E che dire dell’obbligo di mascherina all’aperto, che condanna al bavaglio tutta la penisola? Da quando è stato introdotto non ha minimamente rallentato il flusso dei contagi giornalieri, ma invece di prendere atto dell’inutilità della misura, la si è rafforzata, producendo la follia di tre DPCM in tre settimane.

A mio avviso l’uomo moderno sta cercando di svuotare il mare con un secchiello. Di fermare il vento con una bandieruola.

L’unica strategia da seguire, l’unica che poteva un minimo tutelare quella percentuale di contagiati che necessita di ospedalizzazione intensiva è il rafforzamento del sistema sanitario. Misura adottata solo in minima parte dal governo. Occorreva aumentare le garanzie dei cittadini e non sopprimerne i diritti. E invece si torna all’incubo lockdown. Eventuali fallimenti delle strategia sono colpa dei movimenti di piazza o della disobbedienza sociale. Mai della strategia.

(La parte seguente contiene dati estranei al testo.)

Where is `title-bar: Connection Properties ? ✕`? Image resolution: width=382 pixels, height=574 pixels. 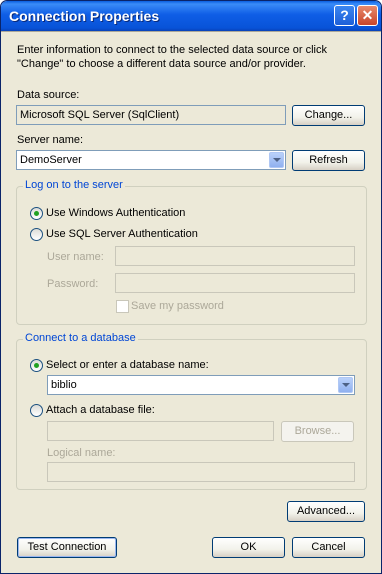 title-bar: Connection Properties ? ✕ is located at coordinates (191, 16).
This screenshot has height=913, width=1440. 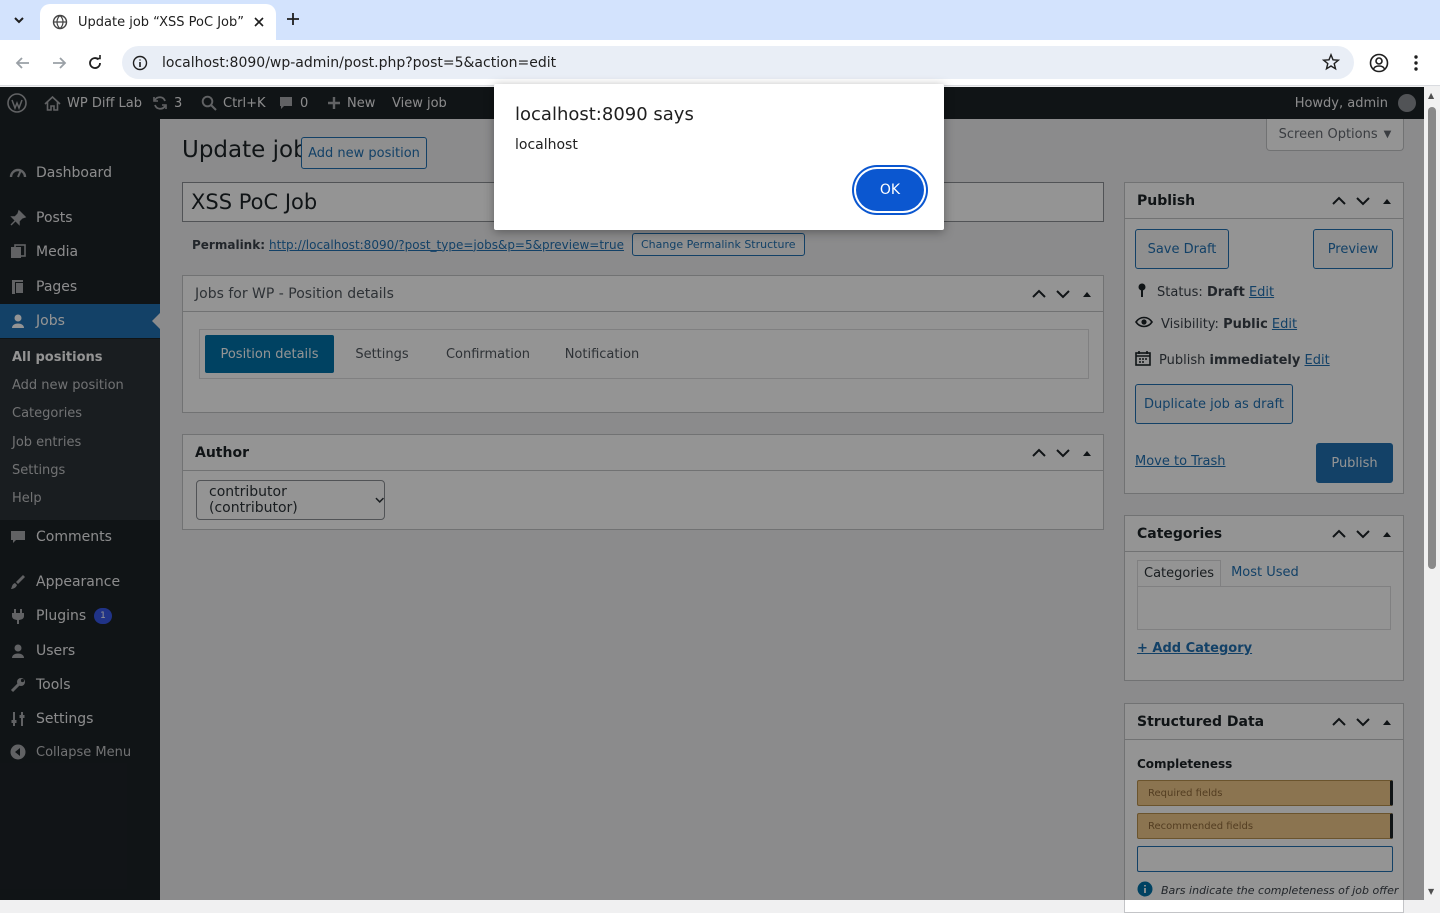 I want to click on tab-close-button, so click(x=259, y=22).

L’uomo, al trionfo dello scientismo (e non della scienza, attenzione) si crede emancipato e immortale. Anche immorale, nel senso che si è sopra ad una morale naturale, ormai liberi di plasmare una nuova morale. Non a caso voci sempre più autorevoli chiamano il nostro periodo storico il Post-umanesimo: l’uomo che si emancipa da sè.

Che dire poi del riscaldamento globale? Il fatto che la temperatura del pianeta sia ciclica è informazione nota della paleoclimatologia. Ai tempi dei romani vi era una situazione nota come Optium Climatico Romano, noto più comunemente come Periodo caldo Romano, che si data tra il 250 AC e il 450 DC. A ciò seguì il cd Periodo Freddo medievale, che da alcuni studiosi è chiamato anche piccola era glaciale, ed ha spiegato i suoi massimi effetti dal 1300 al 1850 DC. Ora, come è noto la tendenza si è di nuovo invertita e assistiamo costernati al ritorno del riscaldamento. Ma L’UOMO NUOVO, Post-umano, adesso ha un approccio del tutto diverso rispetto al passato: un approccio divino. Non si limita a constatare il riscaldamento, ma è convinto di esserne l’artefice. E’ talmente convinto della propria sovrumana onnipotenza da considerarsene l’autore. E quest’ uomo di divino non avrebbe solo l’onnipotenza, ma anche la misericordia. Pertanto da qui nasce il combattimento al riscaldamento globale, una vicenda in cui l’uomo si misura con forze immensamente più grandi lui, ma di cui crede di poter essere al contempo artefice e redentore.

A nulla servono autorevolissimi interventi di premi Nobel in parlamento, come quello del professor Carlo Rubbia, che alleghiamo per chi se lo fosse perso (ed è invece imperdibile e lo trovate in questo link https://www.youtube.com/watch?v=4_T1QNRtToc). Il mainstream continua ad ascoltare la graziosa Greta Thunberg, la quale, senza aver nemmeno terminato gli studi scolastici, ammonisce il mondo. Cosa c’è di scientifico in tutto ciò?

O l’uomo torna a considerarsi creatura o perirà sotto il peso della propria autoproclamata onnipotenza.

Vogliamo salvare tutto e tutti, e stiamo perdendo l’unica cosa davvero nostra: la nostra anima.